本文結果顯示542例樣本中有184例發生了不同程度的耐藥位點突變,突變檢出率為33.9%，該結果與滕菁等[10]（161/433，37.2%）和郭耿龍等[11]（67/182，36.8%）的研究結果相符；但是低于馬軍等[12](1193/2765，43.15%)和韓宇等[13]（46.87%，75/160）的研究結果；此外本研究結果又顯著高于李少燕等[14]（30/255，11.8%）和許桂丹等[15]（63/869，7.25%）的結果。究其原因，可能與耐藥基因屏障、突變對病毒適應力的影響、患者用藥的規范性和用藥史、地域不同等多種因素相關。

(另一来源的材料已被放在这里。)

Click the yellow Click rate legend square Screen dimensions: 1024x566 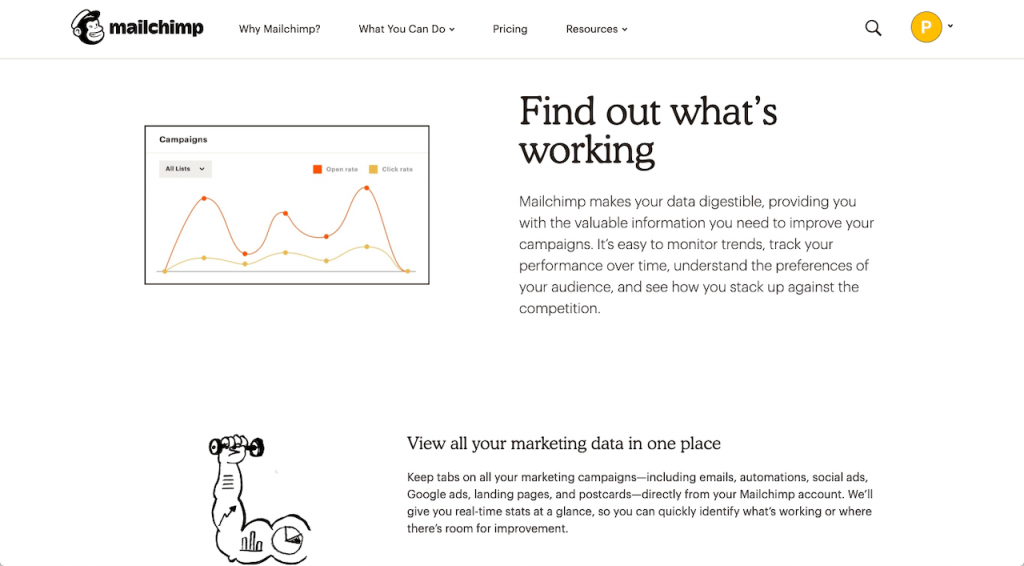(374, 169)
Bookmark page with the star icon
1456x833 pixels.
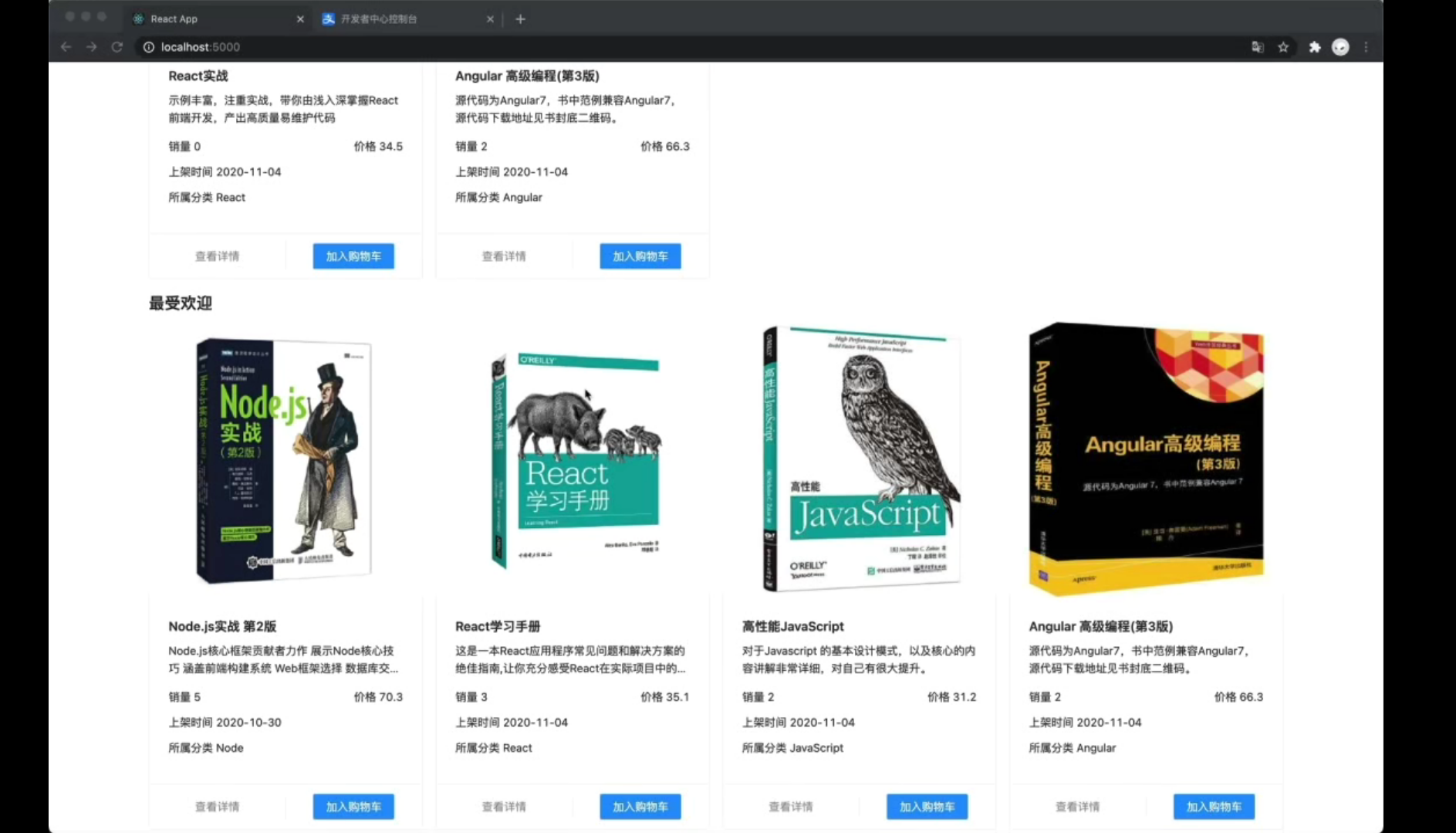(1283, 47)
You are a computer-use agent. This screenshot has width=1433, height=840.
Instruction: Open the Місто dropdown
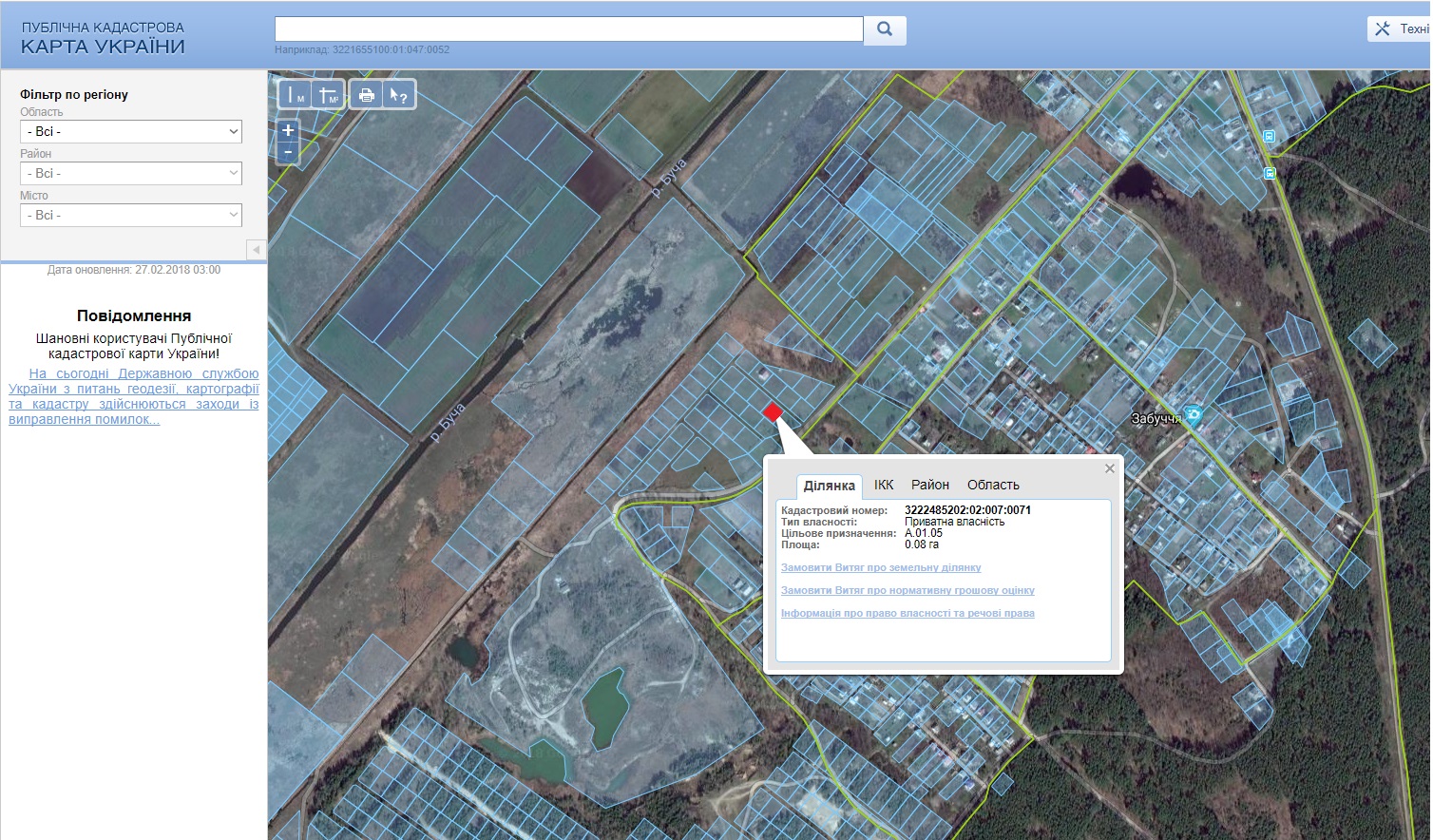pos(131,215)
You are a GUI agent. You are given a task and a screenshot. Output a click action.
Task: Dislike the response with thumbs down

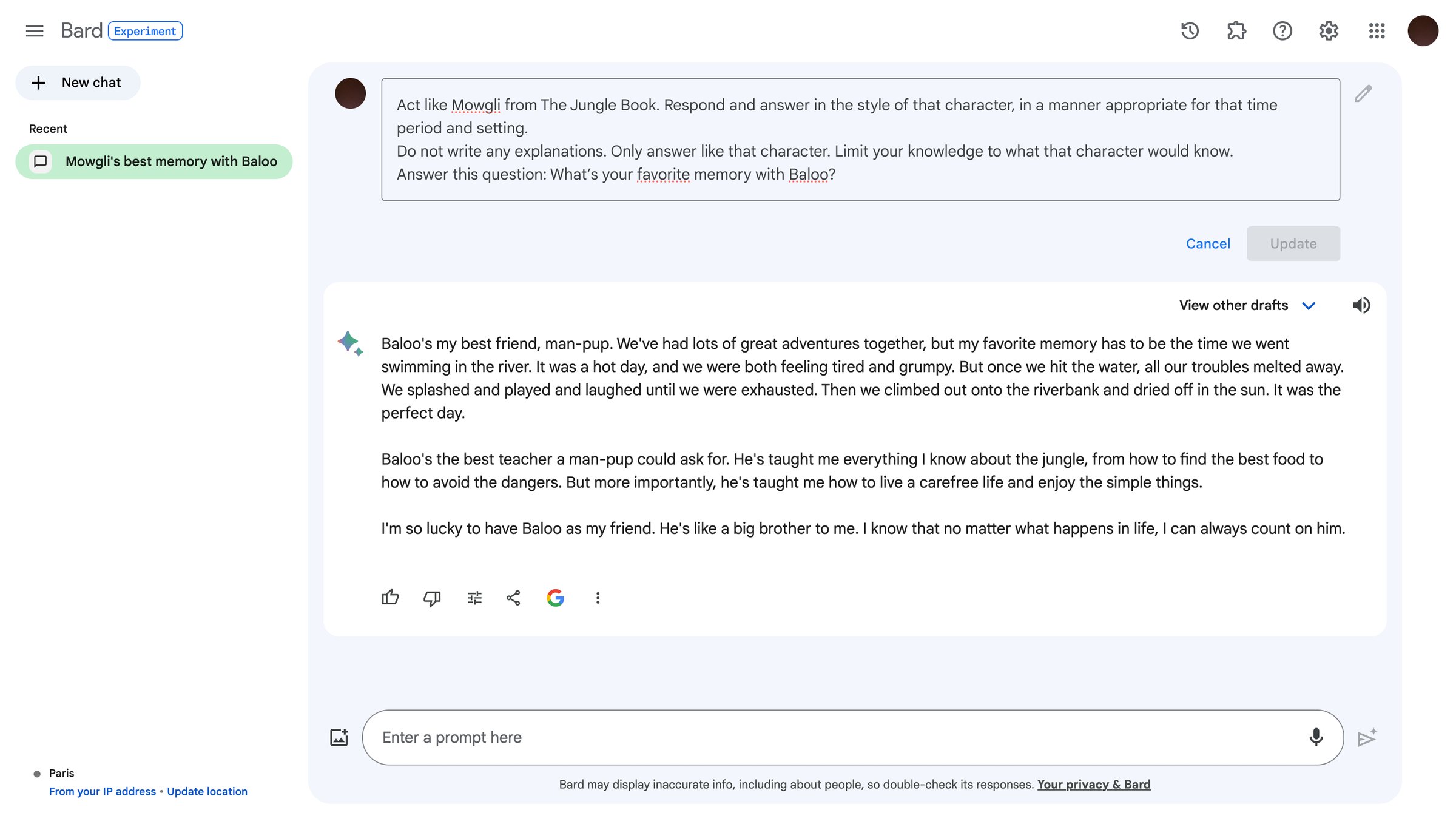tap(432, 598)
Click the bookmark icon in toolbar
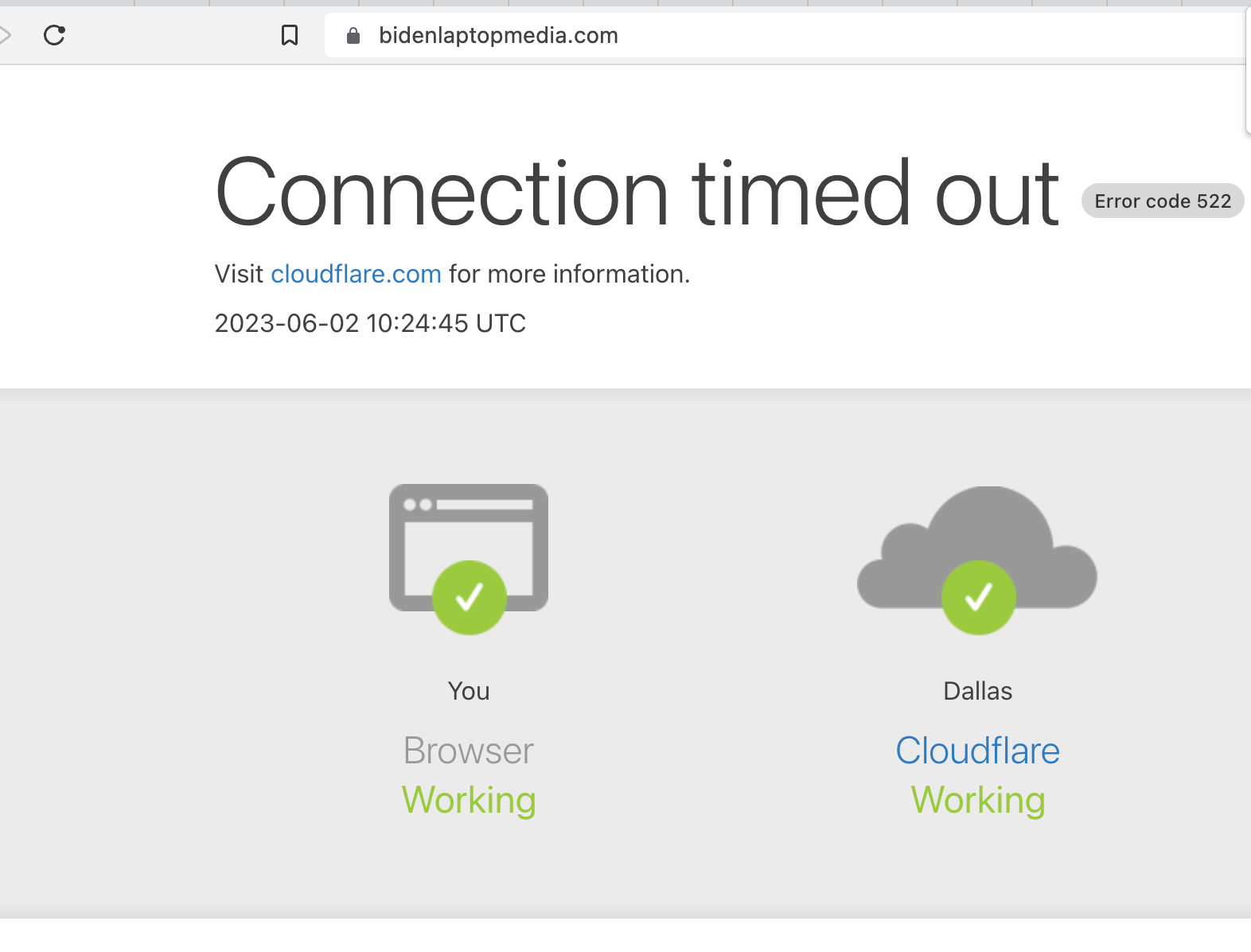 click(x=290, y=35)
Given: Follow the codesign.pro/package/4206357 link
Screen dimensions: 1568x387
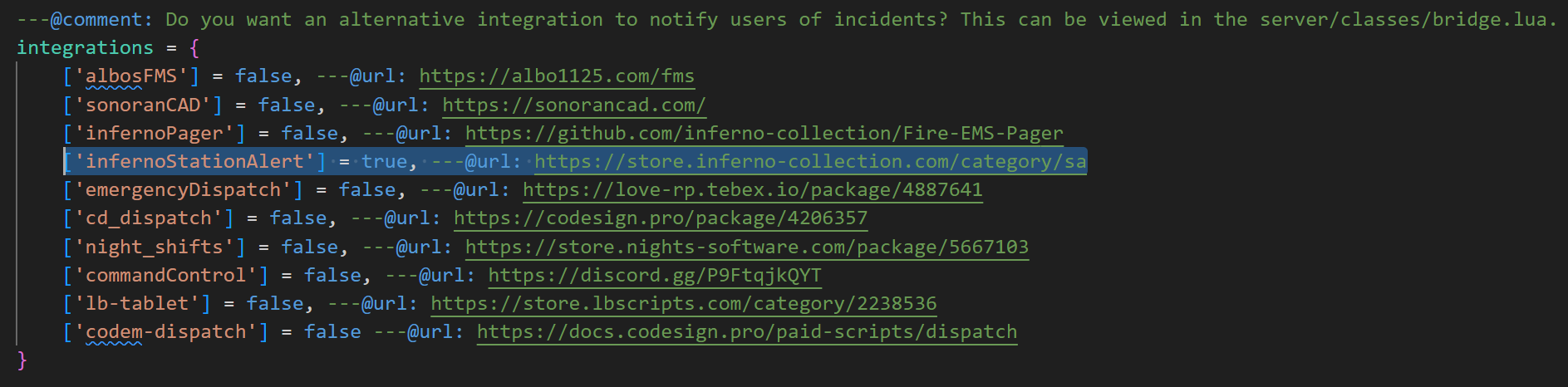Looking at the screenshot, I should [x=660, y=218].
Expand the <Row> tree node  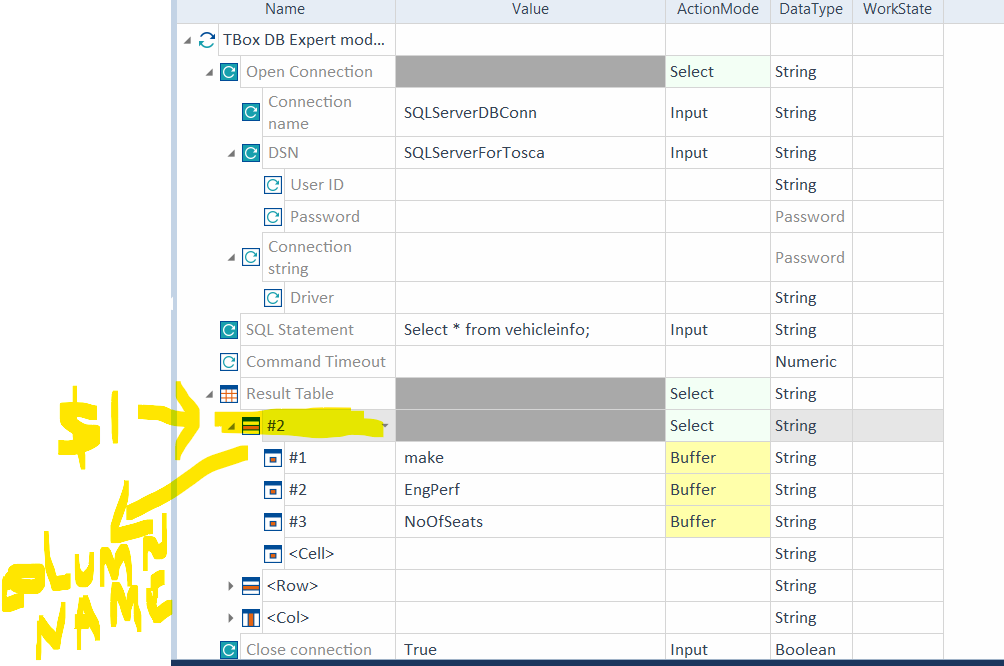pos(231,586)
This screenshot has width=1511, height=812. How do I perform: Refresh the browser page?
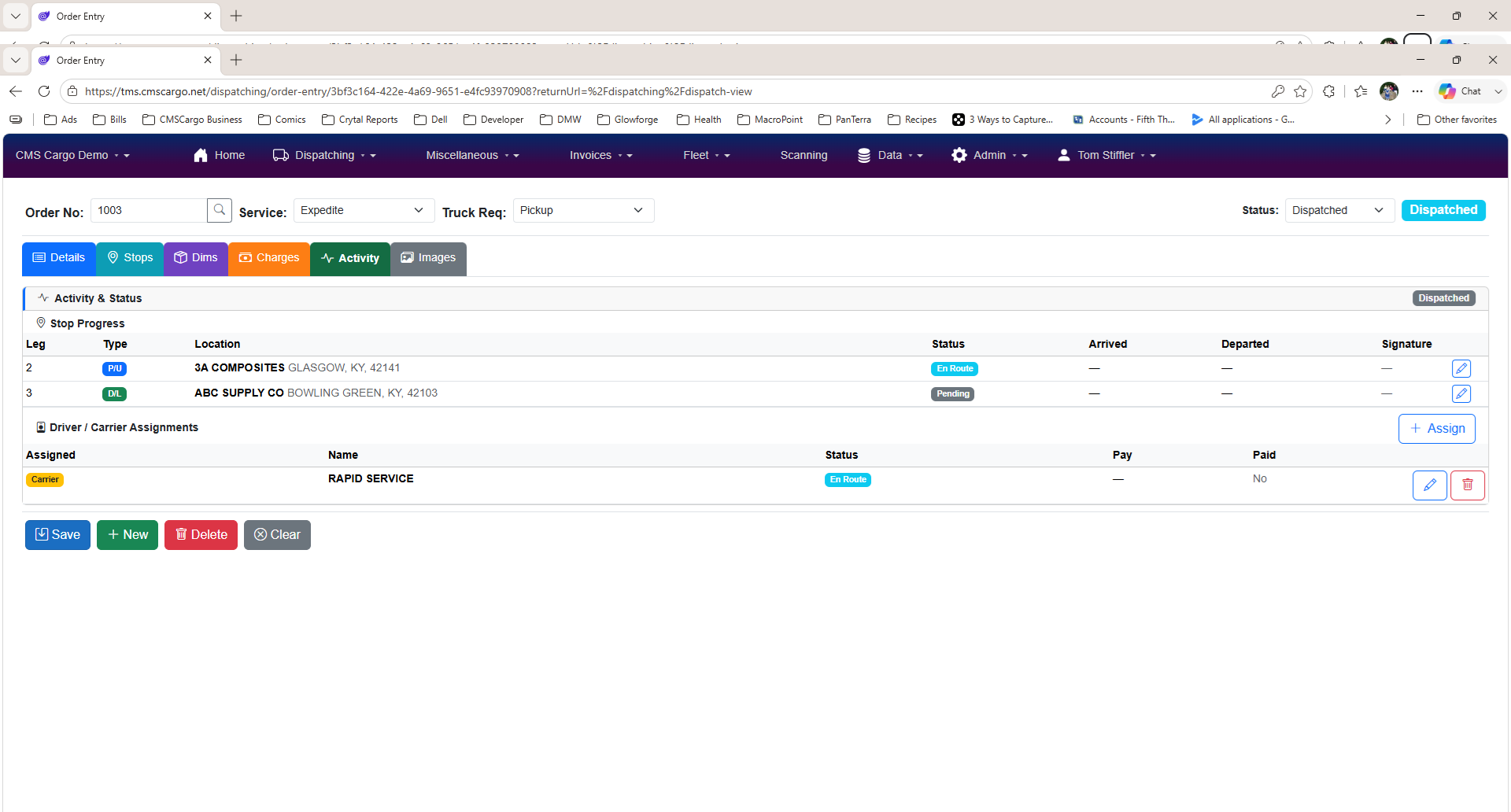tap(44, 91)

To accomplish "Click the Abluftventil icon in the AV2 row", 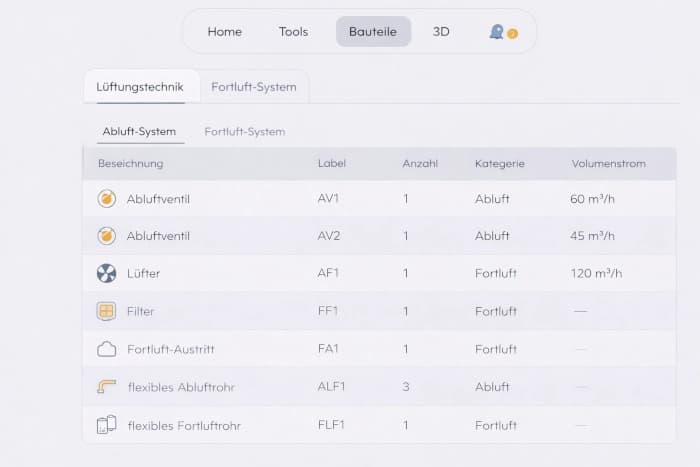I will (x=106, y=236).
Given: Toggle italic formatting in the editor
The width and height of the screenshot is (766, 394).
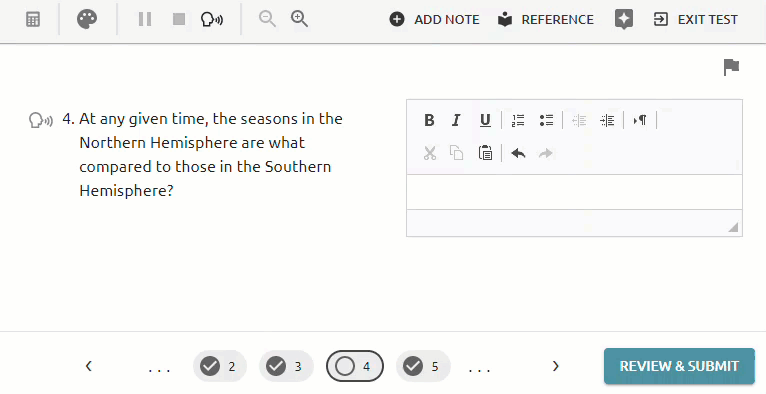Looking at the screenshot, I should (456, 120).
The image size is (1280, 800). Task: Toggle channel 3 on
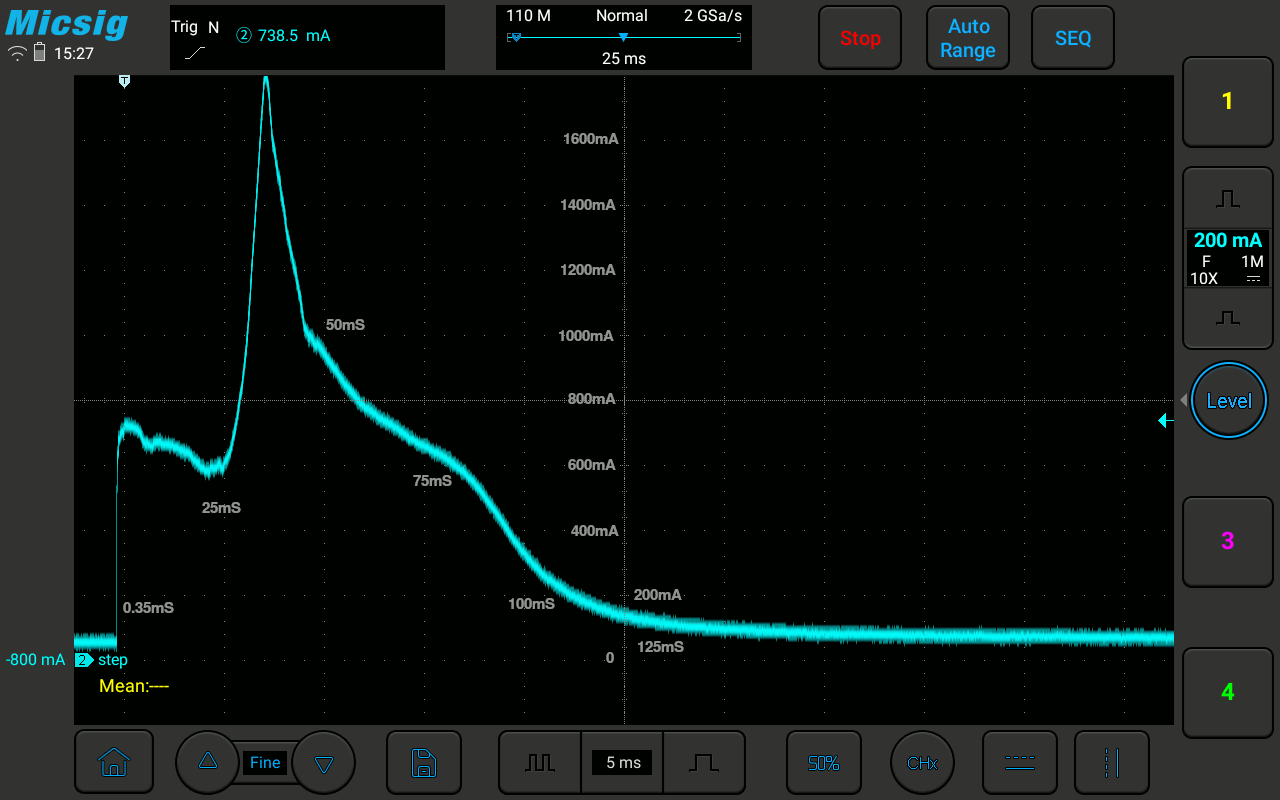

突變位點結果分析顯示，共發現了20種不同的耐藥突變模式，以 rt204 I/V（33.7%，62/184）單一位點突變和rt204 I/V+rt180 M(22.3%，41/184)聯合位點突變為主，這兩個突變均提示LAM和LdT聯合耐藥。有48（26.1%，48/184）例患者在rt236 T和rt181 V/T位點發生了突變,其中31例是rt236 T突變，該位點突變提示ADV耐藥，13例患者是rt181 V/T突變，4例是rt236 T＋rt181 V/T聯合突變，該17例患者提示發生了LAM、LdT和ADV聯合多重耐藥。ETV是高耐藥基因屏障藥物，除了預先存在的rt204 I/V+rt180 M或rt204 I/V耐藥位點，還需要同時出現rt184 I/S/A/F/L、rt250 I/L/V和rt202 G/I任意位點突變[1],本研究中ETV相關的rt184、rt2 50、rt202三個位點發生突變的患者為37例，其中3例患者為rt184單一位點突變，5例為rt250單一位點突變、2例為rt202單一位點突變,其余27（14.6%，27/184）例患者均為rt204 I/V+rt180 M或rt204 I/V突變模式的基礎上分別發生rt184、rt250、rt202任意位點的多重耐藥突變，因此，LAM耐藥的患者換用或加用 ETV治療時需定期監測療效，以防發生聯合多重耐藥。

本研究大樣本回顧性分析江西地區慢性乙型肝炎患者HBV基因分型與耐藥突變。提示江西地區NAs耐藥檢出率相對較高，且耐藥突變模式復雜多樣，有待深入研究，對患者在抗病毒治療過程中定期進行NAs耐藥檢測對制定用藥方案、提高抗HBV療效以及預防耐藥株的產生也具有重要的臨床價值。